Fig. 3.

Depiction of forward and back flux during the net reaction A → P in a steady state catalytic system with reversible but otherwise unknown internal reactions. Such a system can consist of an entire pathway (A) or a single enzymatic reaction (B; E + A → EA → P + E) (Figs. S4 and S5). All reactions, including uptake or binding and release, are reversible. Arrows indicate rates (velocities). The forward (v₊) and back (v₋) rates correspond to individual steps in a catalytic system. The index n refers to the number of forward and backward fluxes (B; n = 2 for a single enzymatic reaction) (Fig. S5). A description of abbreviations is given in Table S3. (A) Catalytic system: the fate of substrate and product is followed by the different labels (A^•, P*) of the initial pools. Release of A and P includes both the returned fraction that never reached the other side (v^•_–1, v*_+n), and the fraction directly derived from the other side (v^•_+n, v*_–1). Forward (f₊) and back (f₋) flux are the concentrations (amounts per investigated volume) of P^• and A* most recently derived per time from A^• and P*, respectively.

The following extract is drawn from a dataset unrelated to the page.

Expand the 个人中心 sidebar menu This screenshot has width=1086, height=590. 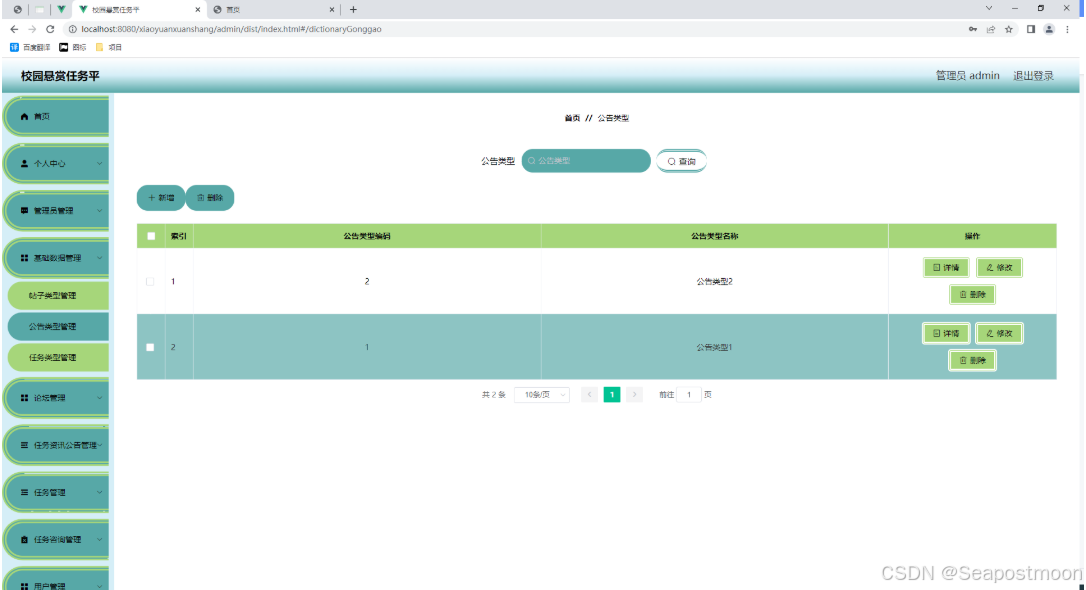click(57, 163)
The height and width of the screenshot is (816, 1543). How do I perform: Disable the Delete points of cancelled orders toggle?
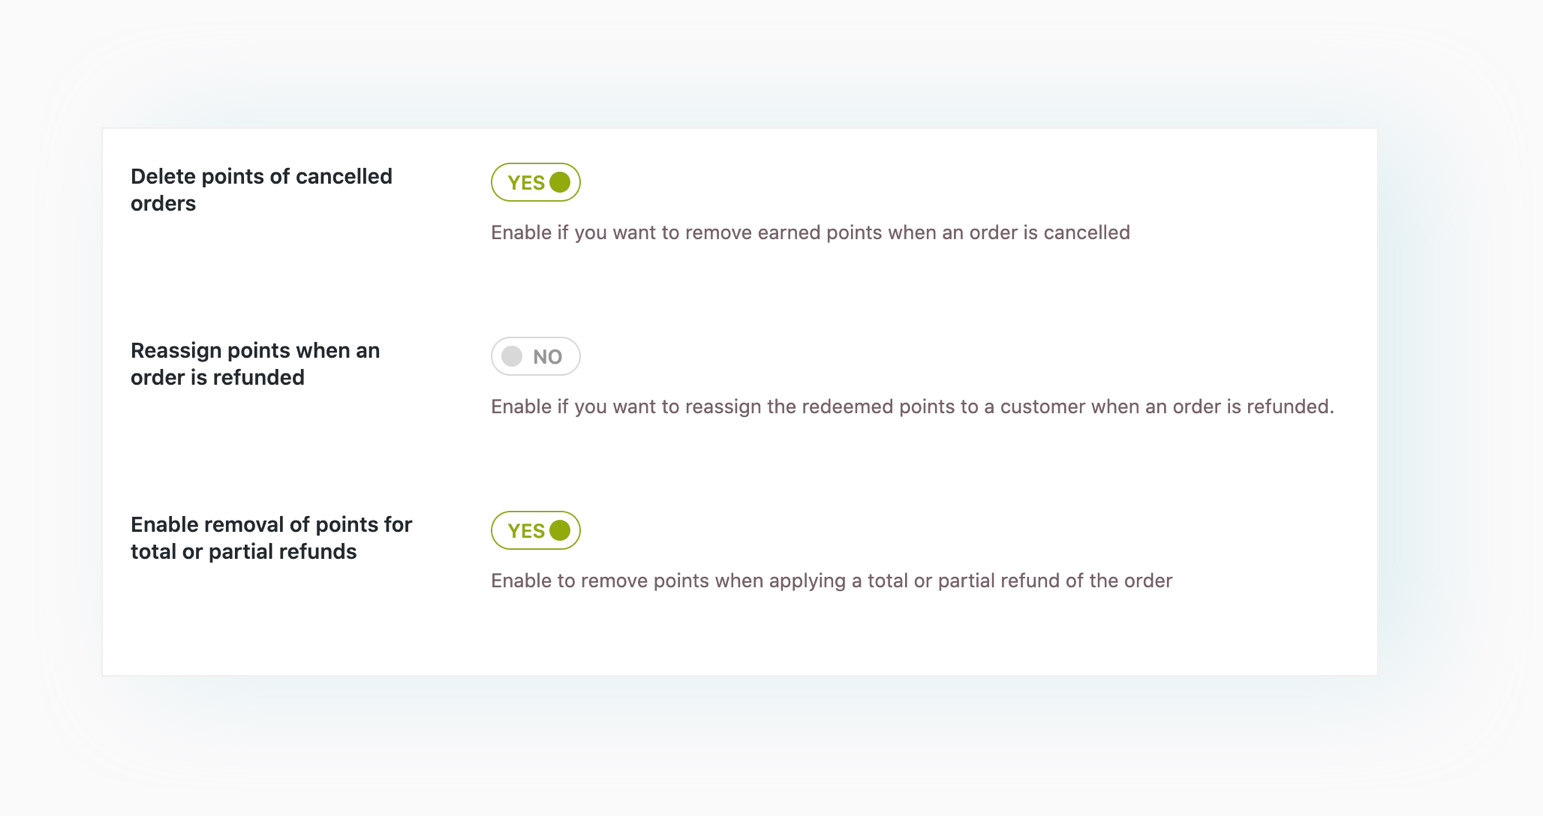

Hence, return to the side of their origin with progressing reaction is neglected by examining a short time interval (A* in A^• and P^• in P* remaining very dilute). (B) Vector model for rates in a single enzymatic reaction (E + A → EA → P + E) (Fig. S5). The sizes of rates are indicated by lengths of arrows. The same net rate (v) is the difference of uptake (binding) and release of substrate (v₊₁, v₋₁) and product (v₊₂, v₋₂) as well as the difference between forward and back flux (f₊, f₋). The rate constants for a single enzymatic reaction, k₊₁, k₋₁, k₊₂, k₋₂, and the actual concentrations determine v₊₁, v₋₁, v₊₂, v₋₂, respectively. The vector model was calculated for the enzymatic reaction using (in rate units): v₊₁ = 6, v₋₁ = 4, v₊₂ = 9, v₋₂ = 7; result: v = 2, f₊ = 4.15, f₋ = 2.15 (Eqs. S35 and S36).